Protesty przeciwko ACTA 2. "Cenzura ma dotyczyć nawet komentarzy na Facebooku"
Wczoraj przeciwko tym przepisom protestowano m.in. w Warszawie, Gdańsku i Krakowie. Na dzisiaj planowane są manifestacje we Wrocławiu, Suwałkach, Nowym Sączu i Sosnowcu. Przez weekend w całej Polsce ma się odbyć 17 demonstracji.
Komentarze na Facebooku
Jej krytycy mówią o "ACTA 2", nawiązując do przepisów, które masowo oprotestowano w 2012 roku, co doprowadziło do ich odrzucenia przez Parlament Europejski.

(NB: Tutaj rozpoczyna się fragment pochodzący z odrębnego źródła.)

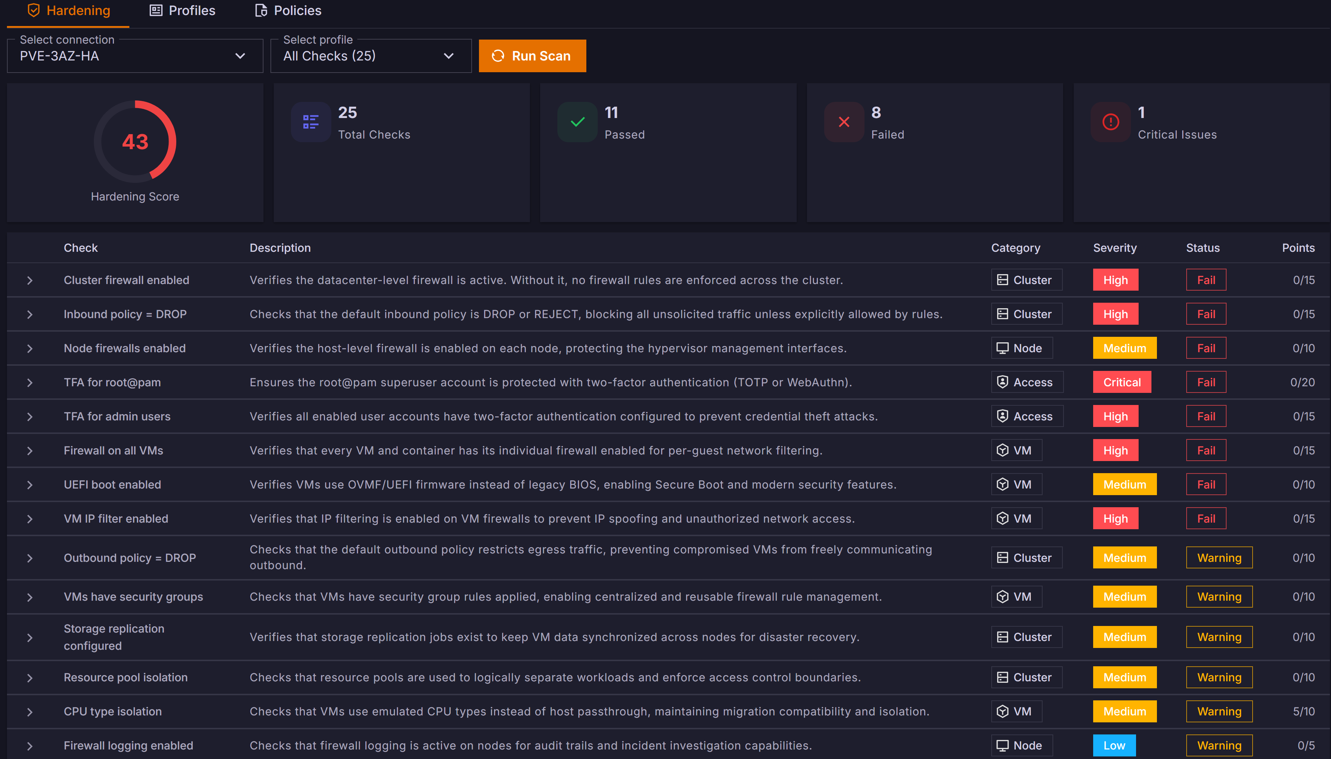Viewport: 1331px width, 759px height.
Task: Click the Fail status of VM IP filter row
Action: pyautogui.click(x=1205, y=519)
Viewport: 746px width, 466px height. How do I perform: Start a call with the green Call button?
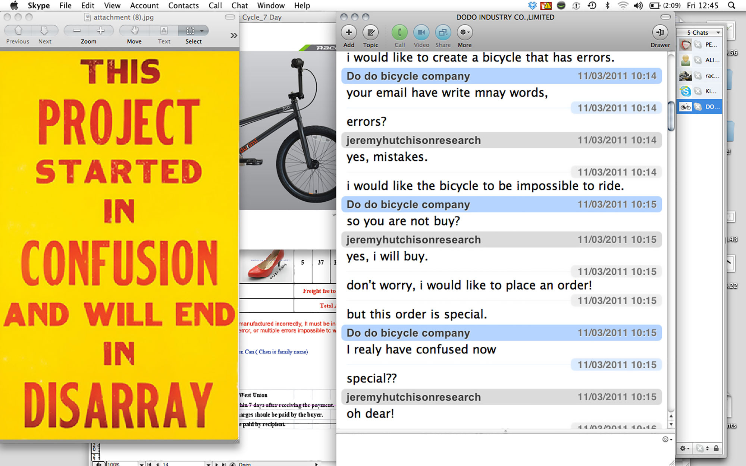click(x=399, y=33)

Tym razem, ich zdaniem, sprawa jest znacznie poważniejsza - obawiają się ograniczenia dostępu do informacji i cenzury prewencyjnej.

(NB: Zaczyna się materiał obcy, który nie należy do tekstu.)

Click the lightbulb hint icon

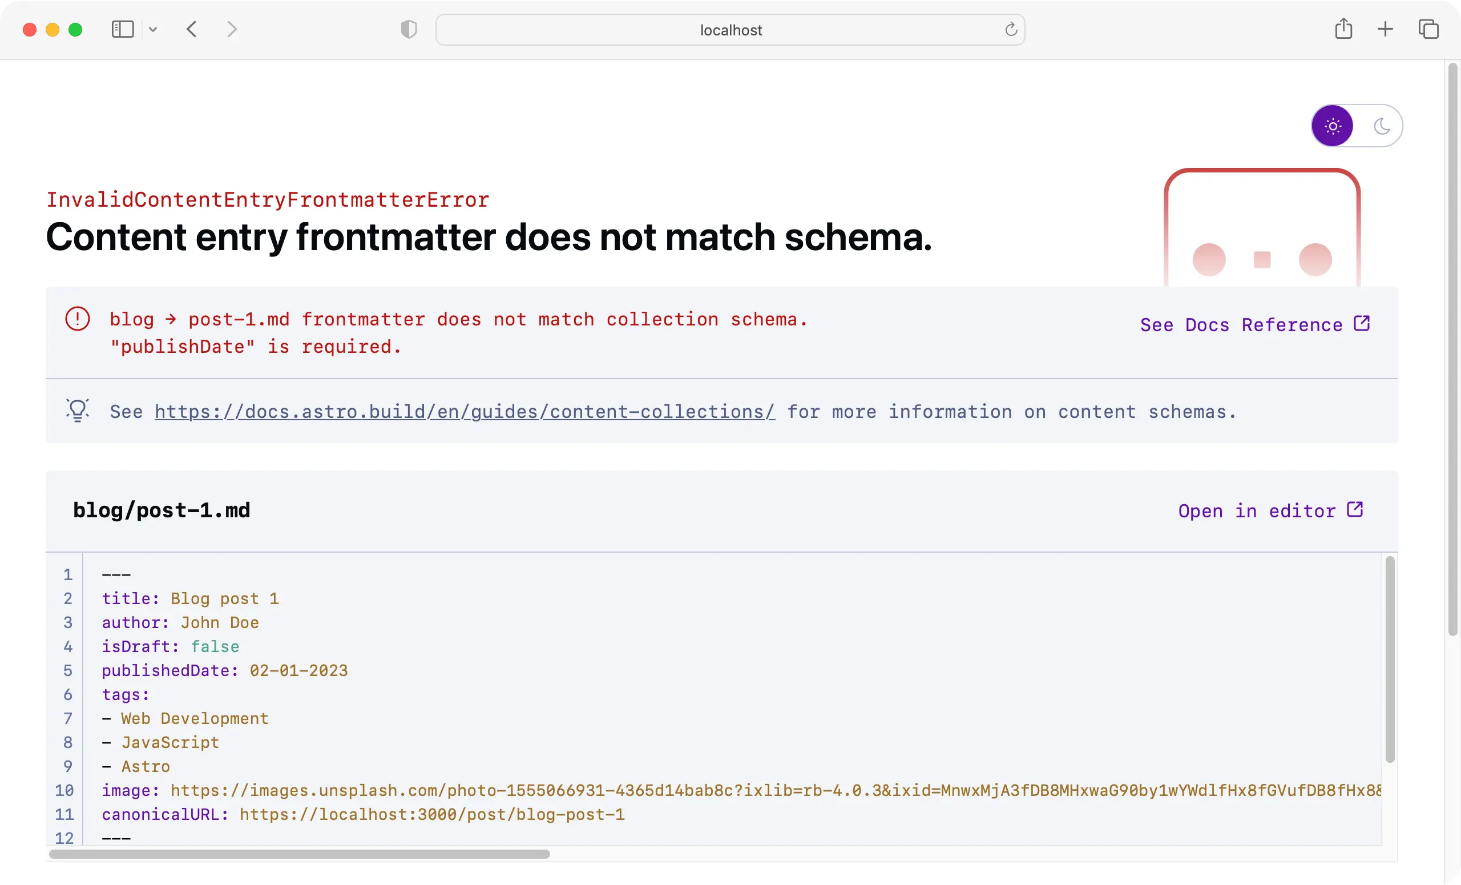pyautogui.click(x=78, y=410)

Zarzut ograniczenia dostępu do informacji ma związek z przepisem nakazującym wydawcom i mediom społecznościowym zawieranie umów licencyjnych z innymi portalami i serwisami, by rozliczać się za wykorzystywane treści. Ponieważ jednak część wydawców, ale i giganci - jak Google - są temu niechętni, można spodziewać się zmniejszonego przepływu treści i zablokowania serwisów zbierających wiadomości na przykład na określony temat.
Zarzut cenzury dotyczy z kolei wymogu sprawdzania tego, co użytkownicy wrzucają do sieci - pod kątem łamania prawa autorskiego. Ma to dotyczyć nawet komentarzy na Facebooku - mówi Janusz Kunowski, organizator protestów:
- Komentarz będzie musiał być sprawdzony, czy nie zawiera tekstu piosenki, kadru z filmu, co jest niebezpieczne dla memów, muzyki czy filmów. Będzie więc czekał na akceptację przez moderatora albo zostaną wprowadzone mechanizmy, które zapewne będą się często myliły i blokowały komentarze, które nie łamią prawa autorskiego.
Protestujący apelują do Parlamentu Europejskiego o odrzucenie przepisów, decyzja w tej sprawie może zapaść już 4 lipca.